Is progressive pulmonary fibrosis terminal?
Progressive pulmonary fibrosis (PPF) is a terminal lung disease characterized by irreversible and relentless decline in lung function, despite therapeutic interventions. It leads to respiratory failure and premature death, with a median survival often measured in years from diagnosis. While treatments aim to slow progression and manage symptoms, there is currently no cure for the underlying fibrotic process.
What is the life expectancy of someone with progressive pulmonary fibrosis?
The life expectancy for individuals with progressive pulmonary fibrosis (PPF) is generally poor, often ranging from 2 to 5 years from diagnosis. However, this can vary significantly based on factors such as the underlying etiology of the fibrosis, disease severity at diagnosis, presence of comorbidities, and response to antifibrotic therapies. Despite advancements, PPF remains a relentlessly progressive and ultimately fatal condition.

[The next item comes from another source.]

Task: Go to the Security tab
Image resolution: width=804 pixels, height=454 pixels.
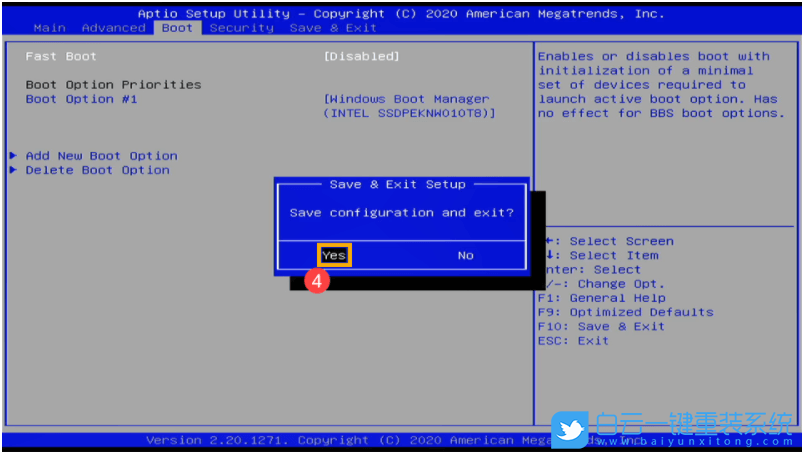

Can you fly with lung scarring?
Flying with lung scarring (pulmonary fibrosis) is possible but depends on the severity of the condition and the patient's respiratory reserve. Reduced cabin pressure during flight can exacerbate hypoxemia in individuals with impaired gas exchange. A pre-flight medical evaluation, often including a hypoxic challenge test, is essential to assess fitness to fly and determine the need for supplemental oxygen. Patients with significant scarring or those requiring oxygen at ground level typically need in-flight oxygen to maintain adequate saturation.